とはいえ、魔法陣自体がまだ土に隠れている部分も多いし、何よりも、なんのために光っているのかはまったくわからないのだが……
「リョータ、上見て!」
「うん?空でも光ってるな」
魔法陣とまったく同じように明滅する光がはるか高くに見える。目をこらすと微かに……この山頂のように魔法陣が光っているようにも見えるが、望遠鏡のような便利なものの持ち合わせはないのでよくわからない。
「あんな高さで何が光ってるんだ?」
「うーん」
「あ、もしかして」
「ん?」
「天井が光ってるとか」
「エリス、空に天井は無いと思う」
「え?」
「無いんですか?」
発想は面白いけど、多分天井はなくて、そのまま大気圏を突破した先は宇宙だと思う。というか二人とも空には天井があるという認識なのか?古代の人が考えた世界の構造みたいな感じ?ま、いいけどさ。
「リョータ、見てください!」
「ん?」
「あれ、動いてませんか?」
「動いて……確かに動いてるな」
空の星の位置と見比べると確かに上空で明滅している青い光はゆっくりと北に向けて動いているようだ。
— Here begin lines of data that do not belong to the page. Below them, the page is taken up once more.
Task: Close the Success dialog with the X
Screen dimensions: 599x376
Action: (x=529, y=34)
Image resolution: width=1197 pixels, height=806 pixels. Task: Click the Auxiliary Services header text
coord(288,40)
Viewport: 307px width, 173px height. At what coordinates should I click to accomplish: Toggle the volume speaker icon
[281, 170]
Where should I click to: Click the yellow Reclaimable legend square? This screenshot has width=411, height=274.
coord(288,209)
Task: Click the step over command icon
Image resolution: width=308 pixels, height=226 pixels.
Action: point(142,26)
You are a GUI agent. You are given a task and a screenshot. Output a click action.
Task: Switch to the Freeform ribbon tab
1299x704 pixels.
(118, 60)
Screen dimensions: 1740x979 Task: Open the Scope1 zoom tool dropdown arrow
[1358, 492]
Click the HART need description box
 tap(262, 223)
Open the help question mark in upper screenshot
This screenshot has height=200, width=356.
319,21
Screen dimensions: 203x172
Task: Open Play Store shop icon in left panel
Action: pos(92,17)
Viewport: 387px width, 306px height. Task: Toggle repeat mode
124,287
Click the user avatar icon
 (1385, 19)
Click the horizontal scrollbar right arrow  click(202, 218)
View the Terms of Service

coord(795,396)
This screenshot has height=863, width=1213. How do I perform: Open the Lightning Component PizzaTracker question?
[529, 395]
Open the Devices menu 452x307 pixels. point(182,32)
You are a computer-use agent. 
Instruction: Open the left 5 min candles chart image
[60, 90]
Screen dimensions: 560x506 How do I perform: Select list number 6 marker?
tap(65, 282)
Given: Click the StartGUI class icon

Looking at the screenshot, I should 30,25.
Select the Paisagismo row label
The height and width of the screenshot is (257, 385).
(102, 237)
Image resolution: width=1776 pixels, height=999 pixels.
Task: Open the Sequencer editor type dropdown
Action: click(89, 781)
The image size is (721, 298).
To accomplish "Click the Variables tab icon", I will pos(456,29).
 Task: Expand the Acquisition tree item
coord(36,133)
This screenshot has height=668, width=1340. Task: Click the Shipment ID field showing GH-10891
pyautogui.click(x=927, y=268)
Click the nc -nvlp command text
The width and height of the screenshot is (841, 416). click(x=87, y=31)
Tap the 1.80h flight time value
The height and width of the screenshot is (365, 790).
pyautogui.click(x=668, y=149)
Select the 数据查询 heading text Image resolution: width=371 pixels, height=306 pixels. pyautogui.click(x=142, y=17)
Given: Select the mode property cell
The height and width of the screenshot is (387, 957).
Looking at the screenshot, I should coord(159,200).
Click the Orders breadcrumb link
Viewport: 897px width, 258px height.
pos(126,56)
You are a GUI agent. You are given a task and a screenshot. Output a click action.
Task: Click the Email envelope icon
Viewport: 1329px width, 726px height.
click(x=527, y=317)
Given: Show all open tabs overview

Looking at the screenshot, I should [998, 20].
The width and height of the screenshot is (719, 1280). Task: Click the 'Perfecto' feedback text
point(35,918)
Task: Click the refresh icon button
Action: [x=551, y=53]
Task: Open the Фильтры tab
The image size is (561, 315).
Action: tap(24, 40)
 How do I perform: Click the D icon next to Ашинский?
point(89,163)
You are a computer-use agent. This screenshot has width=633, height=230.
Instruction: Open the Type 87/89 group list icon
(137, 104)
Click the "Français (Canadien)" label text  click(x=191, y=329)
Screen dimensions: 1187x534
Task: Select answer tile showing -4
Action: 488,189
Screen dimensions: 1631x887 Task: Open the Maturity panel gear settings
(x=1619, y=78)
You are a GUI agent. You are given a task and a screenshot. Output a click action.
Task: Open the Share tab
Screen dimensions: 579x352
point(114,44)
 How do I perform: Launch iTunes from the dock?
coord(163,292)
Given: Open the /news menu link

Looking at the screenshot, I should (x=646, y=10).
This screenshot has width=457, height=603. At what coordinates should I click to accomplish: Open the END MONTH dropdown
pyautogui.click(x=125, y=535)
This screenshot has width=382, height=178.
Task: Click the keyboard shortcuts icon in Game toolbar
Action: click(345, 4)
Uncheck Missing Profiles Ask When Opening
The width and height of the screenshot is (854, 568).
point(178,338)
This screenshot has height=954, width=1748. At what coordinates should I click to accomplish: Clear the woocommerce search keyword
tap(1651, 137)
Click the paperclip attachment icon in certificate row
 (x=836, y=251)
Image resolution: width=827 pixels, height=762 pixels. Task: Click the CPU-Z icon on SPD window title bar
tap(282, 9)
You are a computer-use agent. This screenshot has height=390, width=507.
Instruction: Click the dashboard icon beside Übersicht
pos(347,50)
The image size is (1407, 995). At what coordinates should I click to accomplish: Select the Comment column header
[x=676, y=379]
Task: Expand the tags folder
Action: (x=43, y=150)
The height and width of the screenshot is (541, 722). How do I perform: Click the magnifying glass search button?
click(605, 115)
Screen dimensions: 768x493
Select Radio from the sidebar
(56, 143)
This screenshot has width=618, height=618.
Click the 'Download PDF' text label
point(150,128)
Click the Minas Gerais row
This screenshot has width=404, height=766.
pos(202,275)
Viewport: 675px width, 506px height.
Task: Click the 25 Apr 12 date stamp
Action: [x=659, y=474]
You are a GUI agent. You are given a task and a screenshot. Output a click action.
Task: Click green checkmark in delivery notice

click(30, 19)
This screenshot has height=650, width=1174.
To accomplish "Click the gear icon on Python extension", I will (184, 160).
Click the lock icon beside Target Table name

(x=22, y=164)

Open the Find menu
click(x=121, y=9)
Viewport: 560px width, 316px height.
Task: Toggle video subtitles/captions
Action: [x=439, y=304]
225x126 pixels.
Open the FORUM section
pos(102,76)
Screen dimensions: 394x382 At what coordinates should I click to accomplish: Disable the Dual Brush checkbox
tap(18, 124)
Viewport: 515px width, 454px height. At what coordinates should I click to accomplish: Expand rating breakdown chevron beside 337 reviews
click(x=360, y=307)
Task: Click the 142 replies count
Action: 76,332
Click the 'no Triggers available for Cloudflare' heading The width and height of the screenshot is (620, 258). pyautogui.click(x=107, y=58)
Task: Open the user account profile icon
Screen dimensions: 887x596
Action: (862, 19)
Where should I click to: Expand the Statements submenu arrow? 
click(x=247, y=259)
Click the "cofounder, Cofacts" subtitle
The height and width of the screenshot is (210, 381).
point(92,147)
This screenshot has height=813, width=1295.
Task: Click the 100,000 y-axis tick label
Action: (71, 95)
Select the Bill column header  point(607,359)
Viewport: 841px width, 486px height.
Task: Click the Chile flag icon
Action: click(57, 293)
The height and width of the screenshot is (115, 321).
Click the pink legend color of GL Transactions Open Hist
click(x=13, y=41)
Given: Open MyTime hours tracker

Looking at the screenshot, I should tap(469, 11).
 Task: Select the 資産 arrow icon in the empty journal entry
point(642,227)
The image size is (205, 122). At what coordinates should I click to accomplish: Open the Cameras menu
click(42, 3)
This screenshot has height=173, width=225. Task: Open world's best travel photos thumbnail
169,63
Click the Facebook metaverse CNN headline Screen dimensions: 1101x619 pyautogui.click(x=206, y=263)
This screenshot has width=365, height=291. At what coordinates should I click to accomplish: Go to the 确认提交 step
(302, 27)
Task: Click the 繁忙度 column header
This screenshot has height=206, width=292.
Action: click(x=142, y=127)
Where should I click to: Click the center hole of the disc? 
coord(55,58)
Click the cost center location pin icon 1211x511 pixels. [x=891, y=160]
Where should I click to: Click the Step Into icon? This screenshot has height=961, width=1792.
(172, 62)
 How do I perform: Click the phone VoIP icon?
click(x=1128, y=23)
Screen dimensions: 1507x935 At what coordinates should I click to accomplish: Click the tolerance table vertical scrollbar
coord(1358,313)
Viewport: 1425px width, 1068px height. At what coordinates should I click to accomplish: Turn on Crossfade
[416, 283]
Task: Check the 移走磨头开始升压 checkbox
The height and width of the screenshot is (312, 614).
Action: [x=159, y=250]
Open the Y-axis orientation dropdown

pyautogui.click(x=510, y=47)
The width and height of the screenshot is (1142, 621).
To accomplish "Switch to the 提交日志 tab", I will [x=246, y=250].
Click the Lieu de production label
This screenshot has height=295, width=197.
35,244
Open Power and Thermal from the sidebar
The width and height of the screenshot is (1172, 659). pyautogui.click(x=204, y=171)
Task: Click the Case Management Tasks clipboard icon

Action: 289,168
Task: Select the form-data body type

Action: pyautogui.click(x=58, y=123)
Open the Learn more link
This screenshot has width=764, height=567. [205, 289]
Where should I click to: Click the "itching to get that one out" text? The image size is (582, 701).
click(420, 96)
この距離で動いているのが見えるということは相当な速度だろう。
そしてさらに
「星が隠れますね」
「うん」
「ということは光る何かがくっついた何かが飛んでるんでしょうか?」
「すごく大きくない?」
「確かにデカいな」
はっきりとはわからないが、この山頂のほとんどに広がっている魔法陣と同じくらいのサイズがアレについているとしたら、アレの大きさは縦横一キロはありそう、というくらいの範囲で星が隠れて見える。
そんな巨大なものを飛ばす……現代地球でも簡単にできることじゃない。
国際宇宙ステーションが結構大きかったと思うが、アレは大気圏外を自転する速度で飛ばしているから落ちてこないのに対し、アレはどう見ても大気圏内。そして移動速度はそれ程でもなさそうだ。もちろん実際には結構な速度だろうが、第一宇宙速度ほどではないはず。
となると、魔法で飛ばしているのか?
やがて、上空の光が消えると同時に山頂の魔法陣の光も収まり、二人の奴隷紋の光も消えた。
「フム……」
「リョータ?」
「え?あ、ああ。その……うん、ちょっと考えがまとまらない」
情報量が多い。いや、現象を観察しただけならば多いが、それがなんなのかという情報が少なすぎて、どこから考えればいいのかサッパリだ。
やはり、魔法陣を全部見えるようにして、それが何をしているのかをしっかり見極めた方がいいだろう。